Programa de Estabilidade

Governo reduz função pública até 2019

José Vieira da Silva, ministro do Trabalho, e Mário Centeno, das Finanças. Fotografia: Mário Cruz/Lusa
José Vieira da Silva, ministro do Trabalho, e Mário Centeno, das Finanças. Fotografia: Mário Cruz/Lusa

Mário Centeno revelou que a "rotação de trabalhadores" está sempre ligada às saídas para a reforma, mas irá prolongar-se além de 2016

Afinal não é só este ano: a redução do número de funcionários públicos é para continuar até 2019. Ou seja, toda a legislatura será marcada por esta medida. Só em 2020 (na próxima legislatura) é que haverá, finalmente, um congelamento nos recursos humanos da função pública, indica o governo no Programa de Estabilidade.

Para compensar, a partir de 2018, o executivo promete também repor mecanismos que valorizem a produtividade e as carreiras dos seus trabalhadores, disse o ministro das Finanças nesta quinta-feira.

Na conferência de imprensa que se seguiu à aprovação do Programa de Estabilidade (PE) e do Programa Nacional de Reformas (PNR) em Conselho de Ministros, Mário Centeno explicou que a “rotação de trabalhadores” ligada às saídas para a reforma será o mecanismo principal que permitirá reduzir o número de trabalhadores públicos.

Aperto decresce ao longo da legislatura

No entanto, a velocidade vai mudar gradualmente, dando cada vez mais peso às entradas/contratações. Em todo o caso, nos próximos cinco anos, estas nunca compensam as saídas, por isso há sempre redução líquida do emprego no Estado.

O ministro revelou que este ano a regra que vai ser aplicada é a já conhecida 2 por 1 (por dois funcionários que saem para a aposentação só pode entrar um). Este esquema repete-se em 2017.

Em 2018, o mecanismo alivia muito ligeiramente, com o rácio de 4 saídas por 3 entradas; em 2019, 5 saídas por cada 4 entradas.

Só em 2020 é que haverá uma “estabilização” do número de funcionários, com a “aplicação da regra de uma entrada por uma saída”.

Até agora, sabia-se apenas que era intenção do Governo reduzir o emprego público este ano e nada era dito relativamente ao horizonte de médio prazo. Aparentemente, nas conversações recentes com a Comissão Europeia ficou claro que não se podia ficar por aí, explicou o ministro.

“A rotação de funcionários será feita sempre com base nas saídas para reforma”, disse Centeno, reafirmando que este ano o objetivo é emagrecer a função pública em 10 mil empregos. Devem sair 20 mil para a aposentação e entrar apenas 10 mil pessoas.

Mas a lógica da menor substituição face às reformas teve de ser prolongada e vertida no Programa de Estabilidade. Em resposta a questões dos jornalistas, Centeno disse que essa ideia “surgiu em janeiro por iniciativa do governo e porque surgiu da análise do contexto orçamental global em que estamos”.

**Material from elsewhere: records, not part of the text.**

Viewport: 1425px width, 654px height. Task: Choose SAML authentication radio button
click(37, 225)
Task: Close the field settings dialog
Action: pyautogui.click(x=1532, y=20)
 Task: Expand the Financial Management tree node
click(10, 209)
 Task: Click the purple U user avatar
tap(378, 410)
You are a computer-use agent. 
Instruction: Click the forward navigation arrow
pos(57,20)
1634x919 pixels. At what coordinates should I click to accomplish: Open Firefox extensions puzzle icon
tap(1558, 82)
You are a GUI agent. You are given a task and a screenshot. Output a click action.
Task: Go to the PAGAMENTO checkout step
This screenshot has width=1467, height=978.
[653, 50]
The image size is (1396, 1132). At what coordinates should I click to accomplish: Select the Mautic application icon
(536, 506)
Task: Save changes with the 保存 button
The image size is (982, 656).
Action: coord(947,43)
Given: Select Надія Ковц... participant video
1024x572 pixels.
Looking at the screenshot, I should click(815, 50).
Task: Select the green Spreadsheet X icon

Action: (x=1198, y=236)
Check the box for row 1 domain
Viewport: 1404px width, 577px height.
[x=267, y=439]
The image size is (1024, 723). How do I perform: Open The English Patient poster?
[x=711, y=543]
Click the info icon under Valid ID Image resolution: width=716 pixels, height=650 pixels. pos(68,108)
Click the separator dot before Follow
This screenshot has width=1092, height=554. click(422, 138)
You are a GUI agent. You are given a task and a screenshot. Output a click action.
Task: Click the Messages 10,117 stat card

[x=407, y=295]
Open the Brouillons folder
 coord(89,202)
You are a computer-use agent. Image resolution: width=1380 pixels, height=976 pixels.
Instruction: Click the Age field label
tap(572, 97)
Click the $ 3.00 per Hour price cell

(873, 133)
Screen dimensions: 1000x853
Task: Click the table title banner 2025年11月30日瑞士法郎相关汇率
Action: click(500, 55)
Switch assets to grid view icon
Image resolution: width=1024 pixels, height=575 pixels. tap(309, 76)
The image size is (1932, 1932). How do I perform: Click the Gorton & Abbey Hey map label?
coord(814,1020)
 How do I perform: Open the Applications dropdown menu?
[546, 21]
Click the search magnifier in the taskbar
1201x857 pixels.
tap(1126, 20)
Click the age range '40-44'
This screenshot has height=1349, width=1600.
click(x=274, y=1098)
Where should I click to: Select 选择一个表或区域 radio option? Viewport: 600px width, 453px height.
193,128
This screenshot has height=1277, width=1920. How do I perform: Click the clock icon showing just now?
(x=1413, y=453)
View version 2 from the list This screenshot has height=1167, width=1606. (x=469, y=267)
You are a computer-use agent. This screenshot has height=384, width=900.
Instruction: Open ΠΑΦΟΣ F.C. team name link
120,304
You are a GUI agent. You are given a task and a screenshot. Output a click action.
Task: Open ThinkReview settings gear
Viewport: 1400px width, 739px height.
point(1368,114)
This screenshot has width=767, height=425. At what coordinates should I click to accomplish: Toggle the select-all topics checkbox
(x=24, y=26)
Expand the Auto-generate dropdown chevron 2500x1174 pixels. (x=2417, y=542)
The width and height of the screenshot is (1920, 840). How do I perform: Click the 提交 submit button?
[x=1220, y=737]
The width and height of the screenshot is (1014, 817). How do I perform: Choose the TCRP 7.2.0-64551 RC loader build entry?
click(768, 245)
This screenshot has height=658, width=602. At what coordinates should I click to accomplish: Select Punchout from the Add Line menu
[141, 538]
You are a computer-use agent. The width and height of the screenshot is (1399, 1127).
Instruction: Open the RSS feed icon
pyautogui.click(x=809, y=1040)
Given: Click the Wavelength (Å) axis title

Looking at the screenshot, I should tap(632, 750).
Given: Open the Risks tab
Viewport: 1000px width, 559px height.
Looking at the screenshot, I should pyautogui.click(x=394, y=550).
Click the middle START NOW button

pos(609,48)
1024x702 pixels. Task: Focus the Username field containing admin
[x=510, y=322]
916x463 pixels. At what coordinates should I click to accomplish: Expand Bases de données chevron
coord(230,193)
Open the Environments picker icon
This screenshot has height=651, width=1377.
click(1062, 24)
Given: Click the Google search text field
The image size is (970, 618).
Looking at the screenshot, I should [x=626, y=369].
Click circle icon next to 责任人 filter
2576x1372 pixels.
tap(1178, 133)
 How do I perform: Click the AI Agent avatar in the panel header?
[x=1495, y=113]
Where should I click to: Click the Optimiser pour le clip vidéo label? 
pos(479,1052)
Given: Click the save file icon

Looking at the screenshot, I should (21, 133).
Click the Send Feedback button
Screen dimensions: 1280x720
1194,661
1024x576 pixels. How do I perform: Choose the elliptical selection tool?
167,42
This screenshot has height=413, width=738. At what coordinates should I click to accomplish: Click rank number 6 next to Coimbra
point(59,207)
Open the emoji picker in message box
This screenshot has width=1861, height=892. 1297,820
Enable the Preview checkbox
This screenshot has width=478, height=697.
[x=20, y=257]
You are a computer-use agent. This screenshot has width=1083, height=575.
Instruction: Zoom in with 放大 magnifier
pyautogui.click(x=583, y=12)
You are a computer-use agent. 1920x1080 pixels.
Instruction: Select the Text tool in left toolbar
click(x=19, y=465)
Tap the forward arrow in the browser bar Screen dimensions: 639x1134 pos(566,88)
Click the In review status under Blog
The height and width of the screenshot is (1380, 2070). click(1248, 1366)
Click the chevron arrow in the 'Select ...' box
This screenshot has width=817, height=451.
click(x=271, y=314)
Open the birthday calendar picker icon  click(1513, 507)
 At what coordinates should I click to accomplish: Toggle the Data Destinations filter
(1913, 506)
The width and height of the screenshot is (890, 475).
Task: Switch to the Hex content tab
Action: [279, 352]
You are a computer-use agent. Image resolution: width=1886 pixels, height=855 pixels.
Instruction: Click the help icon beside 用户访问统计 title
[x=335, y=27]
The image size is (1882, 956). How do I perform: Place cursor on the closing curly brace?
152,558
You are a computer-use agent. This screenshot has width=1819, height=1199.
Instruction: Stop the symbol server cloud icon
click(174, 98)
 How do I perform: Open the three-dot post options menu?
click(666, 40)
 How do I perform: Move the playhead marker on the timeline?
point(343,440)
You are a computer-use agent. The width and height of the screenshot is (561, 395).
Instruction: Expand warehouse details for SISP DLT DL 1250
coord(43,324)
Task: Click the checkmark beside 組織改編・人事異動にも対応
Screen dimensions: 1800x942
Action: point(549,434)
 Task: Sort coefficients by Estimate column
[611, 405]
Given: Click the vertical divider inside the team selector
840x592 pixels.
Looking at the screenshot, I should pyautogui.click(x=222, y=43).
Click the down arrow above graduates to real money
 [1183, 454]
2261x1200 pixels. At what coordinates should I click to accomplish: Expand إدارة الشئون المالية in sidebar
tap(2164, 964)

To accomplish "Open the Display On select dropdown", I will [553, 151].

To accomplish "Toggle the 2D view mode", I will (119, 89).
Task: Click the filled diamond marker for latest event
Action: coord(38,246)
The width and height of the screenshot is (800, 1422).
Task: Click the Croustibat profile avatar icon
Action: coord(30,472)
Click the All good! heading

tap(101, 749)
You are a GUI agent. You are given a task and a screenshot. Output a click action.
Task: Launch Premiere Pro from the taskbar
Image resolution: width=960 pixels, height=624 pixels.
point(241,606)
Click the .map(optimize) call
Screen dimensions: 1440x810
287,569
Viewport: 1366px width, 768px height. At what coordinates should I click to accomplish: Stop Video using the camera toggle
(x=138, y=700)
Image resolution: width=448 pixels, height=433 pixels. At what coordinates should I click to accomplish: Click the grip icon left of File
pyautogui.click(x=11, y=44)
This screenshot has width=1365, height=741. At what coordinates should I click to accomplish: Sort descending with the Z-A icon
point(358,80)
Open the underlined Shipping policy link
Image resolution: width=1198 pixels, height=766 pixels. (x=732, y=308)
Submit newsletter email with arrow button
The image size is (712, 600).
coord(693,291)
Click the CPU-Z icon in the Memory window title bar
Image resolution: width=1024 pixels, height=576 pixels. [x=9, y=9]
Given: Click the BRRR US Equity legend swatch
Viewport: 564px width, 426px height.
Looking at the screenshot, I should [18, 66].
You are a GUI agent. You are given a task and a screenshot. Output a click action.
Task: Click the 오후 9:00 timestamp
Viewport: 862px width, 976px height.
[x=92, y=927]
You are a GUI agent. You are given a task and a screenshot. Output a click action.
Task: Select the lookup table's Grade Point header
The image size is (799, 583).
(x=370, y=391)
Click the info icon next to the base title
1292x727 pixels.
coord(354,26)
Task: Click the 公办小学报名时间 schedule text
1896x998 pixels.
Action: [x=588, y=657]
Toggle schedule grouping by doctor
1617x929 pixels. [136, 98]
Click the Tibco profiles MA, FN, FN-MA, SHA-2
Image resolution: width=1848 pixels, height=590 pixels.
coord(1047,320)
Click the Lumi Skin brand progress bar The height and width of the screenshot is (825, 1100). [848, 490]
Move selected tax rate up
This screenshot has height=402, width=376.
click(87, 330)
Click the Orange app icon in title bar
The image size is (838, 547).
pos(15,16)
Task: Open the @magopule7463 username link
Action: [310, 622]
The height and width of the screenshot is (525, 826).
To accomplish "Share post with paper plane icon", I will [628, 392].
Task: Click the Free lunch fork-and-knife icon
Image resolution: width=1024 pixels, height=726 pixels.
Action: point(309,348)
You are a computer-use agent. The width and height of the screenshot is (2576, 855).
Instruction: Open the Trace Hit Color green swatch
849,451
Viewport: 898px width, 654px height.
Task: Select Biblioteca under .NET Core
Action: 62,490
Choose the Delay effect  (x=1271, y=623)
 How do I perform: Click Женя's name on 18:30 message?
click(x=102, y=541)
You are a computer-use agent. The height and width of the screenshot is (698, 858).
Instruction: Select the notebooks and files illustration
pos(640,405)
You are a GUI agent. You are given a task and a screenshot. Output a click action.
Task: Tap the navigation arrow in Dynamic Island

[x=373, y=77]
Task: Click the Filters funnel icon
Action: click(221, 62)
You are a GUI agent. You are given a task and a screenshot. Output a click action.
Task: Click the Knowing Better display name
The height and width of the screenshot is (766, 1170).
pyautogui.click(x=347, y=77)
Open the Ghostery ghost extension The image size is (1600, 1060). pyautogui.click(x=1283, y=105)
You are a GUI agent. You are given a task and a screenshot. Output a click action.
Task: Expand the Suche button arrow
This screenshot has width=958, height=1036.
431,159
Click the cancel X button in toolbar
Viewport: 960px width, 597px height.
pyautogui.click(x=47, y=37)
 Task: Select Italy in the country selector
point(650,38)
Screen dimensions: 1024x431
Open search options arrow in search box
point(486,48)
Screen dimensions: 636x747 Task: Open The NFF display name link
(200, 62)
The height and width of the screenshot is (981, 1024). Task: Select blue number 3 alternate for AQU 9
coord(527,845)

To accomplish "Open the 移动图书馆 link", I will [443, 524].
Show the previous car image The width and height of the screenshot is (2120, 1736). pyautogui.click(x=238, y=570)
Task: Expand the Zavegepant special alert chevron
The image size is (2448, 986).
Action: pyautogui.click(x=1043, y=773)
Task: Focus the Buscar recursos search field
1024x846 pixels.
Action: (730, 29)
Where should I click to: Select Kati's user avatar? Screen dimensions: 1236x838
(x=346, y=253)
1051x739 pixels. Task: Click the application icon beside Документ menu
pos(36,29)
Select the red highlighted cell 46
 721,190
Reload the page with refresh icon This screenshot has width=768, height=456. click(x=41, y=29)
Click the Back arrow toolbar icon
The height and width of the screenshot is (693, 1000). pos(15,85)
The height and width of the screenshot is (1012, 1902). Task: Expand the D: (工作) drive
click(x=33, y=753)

O contexto global é o de redução persistente do défice estrutural, embora só se preveja respeitar a nova regra europeia daqui a quatro anos. O governo argumenta que está a caminho do “objetivo de médio prazo” inscrito no Pacto.

Muitas críticas da Comissão Europeia

O prolongamento destas regras de rotação para fazer baixar o emprego público surge na sequência de críticas muito duras da Comissão Europeia a este e outros dossiês.

No relatório sobre a terceira avaliação pós-programa, Bruxelas reparou que “partes importantes da reforma da Administração Pública decididas no programa de ajustamento estão em vias de ser revertidas”, que a tabela única de suplementos não entrou em vigor, que o sistema de requalificação dos funcionários foi “congelado” e que até já houve reintegração de alguns empregados.

Além disso reiterou a sua discordância com a intenção de reduzir o horário de trabalho de 40 para 35 horas e tomou nota do primeiro aumento anual da força de trabalho pública (0,4% em 2015), pondo assim um travão à descida acumulada de 9,5% registada desde o final de 2011.

Não há cortes, mas…

No entanto, o ministro garantiu que não haverá cortes salariais e de pensões, mas deixou claro que alguma coisa tinha de continuar a ser feita para conter a despesa pública.

Continua a haver aperto, embora decrescente, no nível de emprego público, mas Centeno sublinhou que “na despesa com salários que referi também será refletida uma medida de valorização da produtividade, a partir de 2018, através de incentivos mais eficazes no âmbito da gestão do emprego público”. Deu como exemplo a “valorização de carreiras”.

Os dois documentos — Programa de Estabilidade e Programa de Reformas — são entregues nesta quinta-feira à tarde no Parlamento.